Thursday, May 17, 2018

Mexican American War

By 1846, Polk began to prepare a war message to Congress, justifying hostilities on the grounds of Mexican refusal to pay U.S. claims and refusal to negotiate with Slidell. That evening he received word that Mexican troops had crossed the Rio Grande on April 25 and attacked Taylor’s troops, killing or injuring 16 of them. In his quickly revised war message, Polk claimed that Mexico had “invaded our territory and shed American blood on American soil.”
Congress overwhelmingly approved a declaration of war on May 13, but the United States entered the war divided. Democrats, especially those in the Southwest, strongly favored the conflict. Most Whigs viewed Polk’s motives as conscienceless land grabbing. Indeed, from the outset, Whigs in both the Senate and the House challenged the veracity of Polk’s assertion that the initial conflict between U.S. and Mexican forces had taken place in U.S. territory. Further, legislators were at odds over whether Polk had the right to unilaterally declare that a state of war existed. Principally at issue was where the encounter had actually taken place and the willingness of Americans to acknowledge the Mexican contention that the Nueces River formed the border between the two countries. Active Whig opposition not only to the legitimacy of Polk’s claim but also to the war itself continued well into the conflict. In December 1846 Polk accused his Whig doubters of treason. In January 1847 the by-then Whig-controlled House voted 85 to 81 to censure Polk for having “unnecessarily and unconstitutionally” initiated war with Mexico.
Abolitionists saw the war as an attempt by the slave states to extend slavery and enhance their power with the creation of additional slave states out of the soon-to-be-acquired Mexican lands. One abolitionist who agreed with that interpretation was author Henry David Thoreau, who was incarcerated in July 1846 when he refused to pay six years’ worth of back poll taxes because he felt the U.S. government’s prosecution of the war with Mexico was immoral. 
When war broke out, former Mexican president and general Antonio López de Santa Anna contacted Polk. The U.S. president arranged for a ship to take Santa Anna from his exile in Cuba to Mexico for the purpose of working for peace. Instead of acting for peace, however, on his return, Santa Anna took charge of the Mexican forces.
By the end of the war, Polk had assigned Nicholas Trist, chief clerk in the State Department, to accompany Scott’s forces and to negotiate a peace treaty. But after a long delay in the formation of a new Mexican government capable of negotiations, Polk grew impatient and recalled Trist. Trist, however, disobeyed his instructions and on February 2, 1848, signed the Treaty of Guadalupe Hidalgo. According to the treaty, which was subsequently ratified by both national congresses, Mexico ceded to the United States nearly all the territory now included in the states of New Mexico, Utah, Nevada, Arizona, California, Texas, and western Colorado for $15 million and U.S. assumption of its citizens’ claims against Mexico. Zachary Taylor emerged as a national hero and succeeded Polk as president in 1849. The war reopened the slavery-extension issue, which had been largely dormant since the Missouri Compromise.
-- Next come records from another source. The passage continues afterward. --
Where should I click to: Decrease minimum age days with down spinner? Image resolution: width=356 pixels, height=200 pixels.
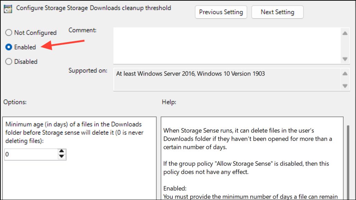tap(62, 157)
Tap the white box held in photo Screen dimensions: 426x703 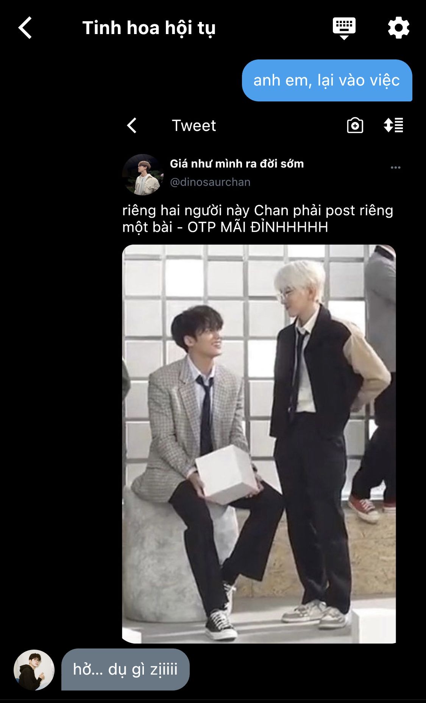click(227, 474)
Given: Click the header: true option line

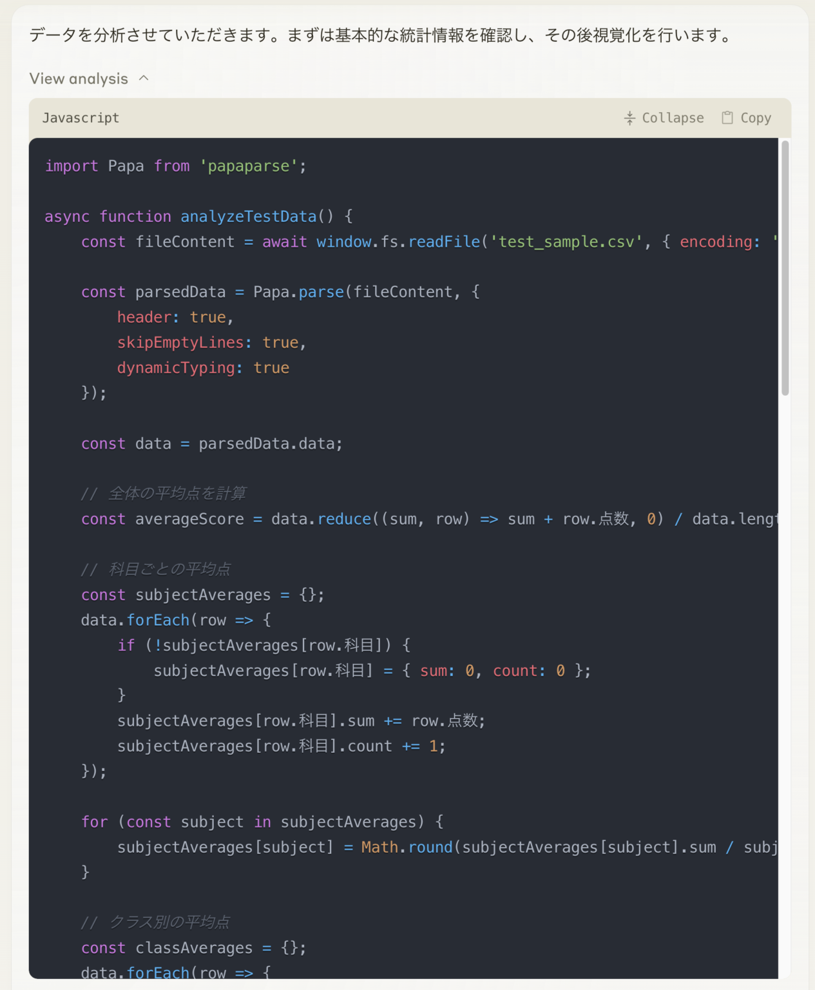Looking at the screenshot, I should [171, 317].
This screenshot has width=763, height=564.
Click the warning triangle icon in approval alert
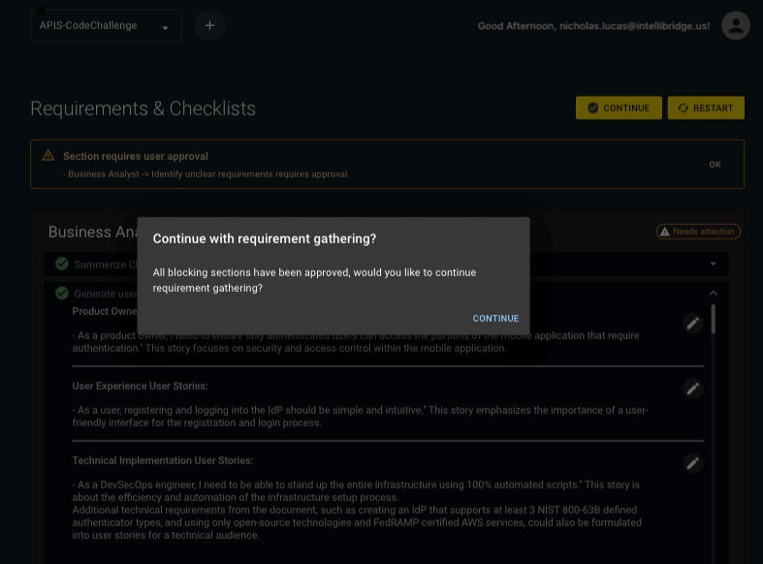[48, 156]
https://www.history.com/topics/mexican-american-war

1 comment:

  1. Once again amazing post Richard! I love the vivid detail about the Mexican American war including not only the major events but also the people such as Henry David throw Polk and Nicholas Trist. My personal favorite battle from the Spanish American war is the battle of Palo Alto which oddly did not take place in California at all. In fact it took place north of the Rio Grande River near present-day Brownsville Texas. While this battle has nothing to do with California, I still found it quite interesting in that it was an upset victory for the Americans who defeated a superior Mexican force.